-------- Input data --------

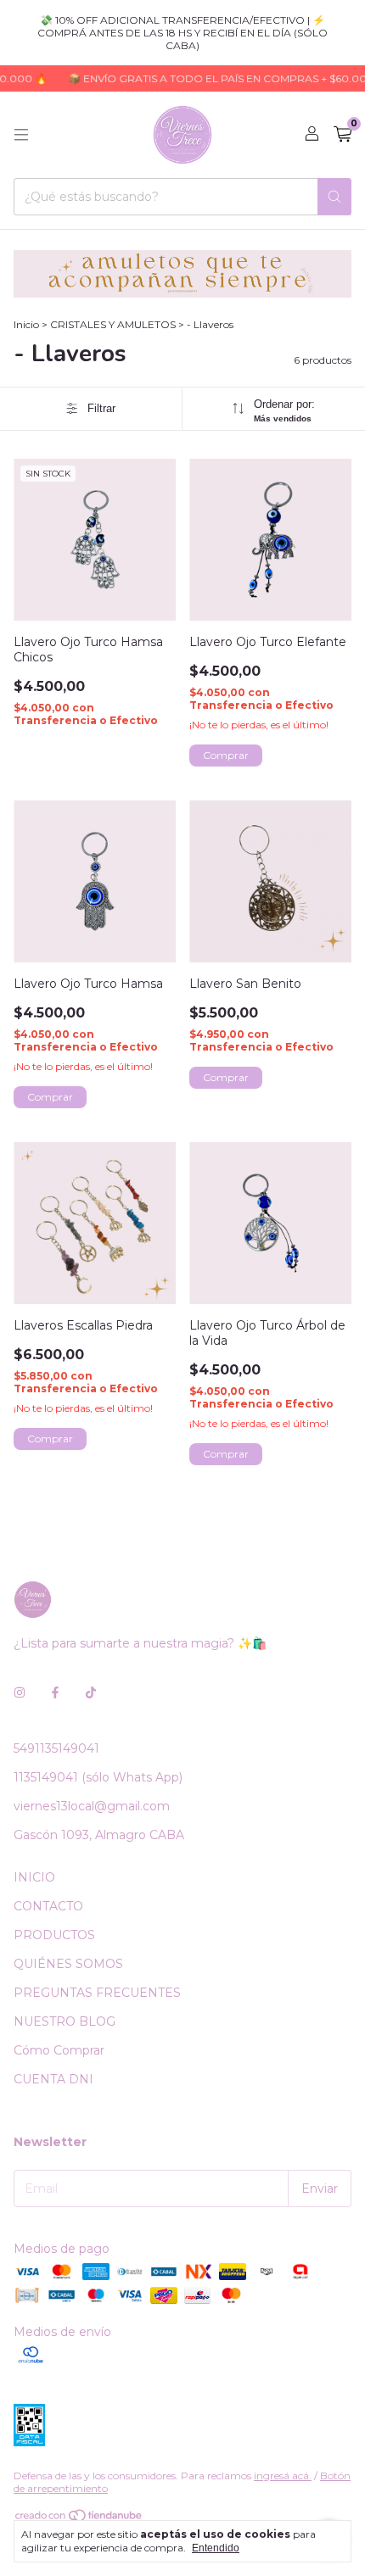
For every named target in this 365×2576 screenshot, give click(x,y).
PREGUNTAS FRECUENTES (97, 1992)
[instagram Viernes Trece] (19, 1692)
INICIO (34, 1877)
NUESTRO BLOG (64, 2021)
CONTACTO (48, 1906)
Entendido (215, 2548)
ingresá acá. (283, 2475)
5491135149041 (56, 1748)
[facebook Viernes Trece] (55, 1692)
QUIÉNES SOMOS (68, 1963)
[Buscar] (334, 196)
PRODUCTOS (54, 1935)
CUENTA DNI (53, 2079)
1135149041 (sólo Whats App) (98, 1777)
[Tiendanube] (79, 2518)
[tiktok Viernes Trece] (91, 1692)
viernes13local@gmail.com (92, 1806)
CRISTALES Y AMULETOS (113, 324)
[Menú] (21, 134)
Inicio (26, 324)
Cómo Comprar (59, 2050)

--------

Exercise goal -> Please provide a faithful transcription of all the data, pictures excluded.

Your solution ->
For every named target in this 365×2576 screenshot, give click(x,y).
PREGUNTAS FRECUENTES (97, 1992)
[instagram Viernes Trece] (19, 1692)
INICIO (34, 1877)
NUESTRO BLOG (64, 2021)
CONTACTO (48, 1906)
Entendido (215, 2548)
ingresá acá. (283, 2475)
5491135149041 (56, 1748)
[facebook Viernes Trece] (55, 1692)
QUIÉNES SOMOS (68, 1963)
[Buscar] (334, 196)
PRODUCTOS (54, 1935)
CUENTA DNI (53, 2079)
1135149041 (sólo Whats App) (98, 1777)
[Tiendanube] (79, 2518)
[tiktok Viernes Trece] (91, 1692)
viernes13local@gmail.com (92, 1806)
CRISTALES Y AMULETOS (113, 324)
[Menú] (21, 134)
Inicio (26, 324)
Cómo Comprar (59, 2050)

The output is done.